The great feasts of Christmas and Easter have their Advent and Lent for preparation, but there is little of the sort for Pentecost, which is celebrated next week, although the liturgies of the week before are filled with anticipation. The Resurrection of Christ and the bestowal of the Holy Spirit on the Church fifty days later are inseparable, and there was what we might call a Pre-Pentecost on Easter itself when Christ breathed on the apostles and said, “Receive the Holy Spirit. Whose sins you forgive are forgiven them, and who sins you retain are retained” (John 20: 22-23). On the actual Pentecost, the whole Church would be inspired with fire from Heaven.

The hymn “Veni Creator Spiritus” invoking the Holy Spirit is sung at the Church’s important events, and most fervently at the conferral of Holy Orders. I remember Archbishop Dominic Tang Yee-min of Canton preaching to American seminarians and saying three times: “No pope, no Catholic Church!” He had been confined to a Communist prison for twenty-two years for loyalty to the papacy. We can also say, “No priest, no Catholic Church!” Every Christian is imbued with the Holy Spirit in Baptism, and the priest has a special measure of that gift so that he might serve the people. For many years in our country there has been a deafness to the Holy Spirit’s call to priestly service, for we hear Him with our hearts, and hardness of heart is the spiritual equivalent of hardness of hearing. Happily, invocations of the Holy Spirit seem to have stirred up solid vocations recently, and the present number of 3,723 seminarians in our country is the highest in nearly twenty-five years.

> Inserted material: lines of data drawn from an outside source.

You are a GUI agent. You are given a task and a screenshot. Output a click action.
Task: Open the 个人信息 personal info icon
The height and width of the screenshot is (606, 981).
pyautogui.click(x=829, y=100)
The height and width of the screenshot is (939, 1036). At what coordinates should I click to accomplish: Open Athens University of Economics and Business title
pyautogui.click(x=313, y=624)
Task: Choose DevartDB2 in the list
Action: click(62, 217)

Among the young men from our own parish studying for the priesthood, three hope to be ordained to the diaconate later this year. This past week I had the privilege of giving the annual retreat at St. Joseph’s Seminary in Yonkers for those preparing for ordination in our archdiocese. I’d have to say that all of them seem more certain of what is the solid meat of doctrine than was the tone when I was in seminary, and they are very much in the mold of the present Pontiff as shepherds of souls. God willing, they will be priests in one of the most challenging times in Christian history, and our culture will not afford them the perquisites and comforts that an earlier and more Christian culture provided, but that circumstance will also make for stronger hearts and voices for the conversion and care of souls.

Everyone has a vocation to some state of life and some particular service, and the Holy Spirit guides each in discerning what that is. In this season, then, it is especially fitting to pray, “Come Holy Spirit. Enlighten the hearts of the faithful, and kindle in them the fire of Your love.”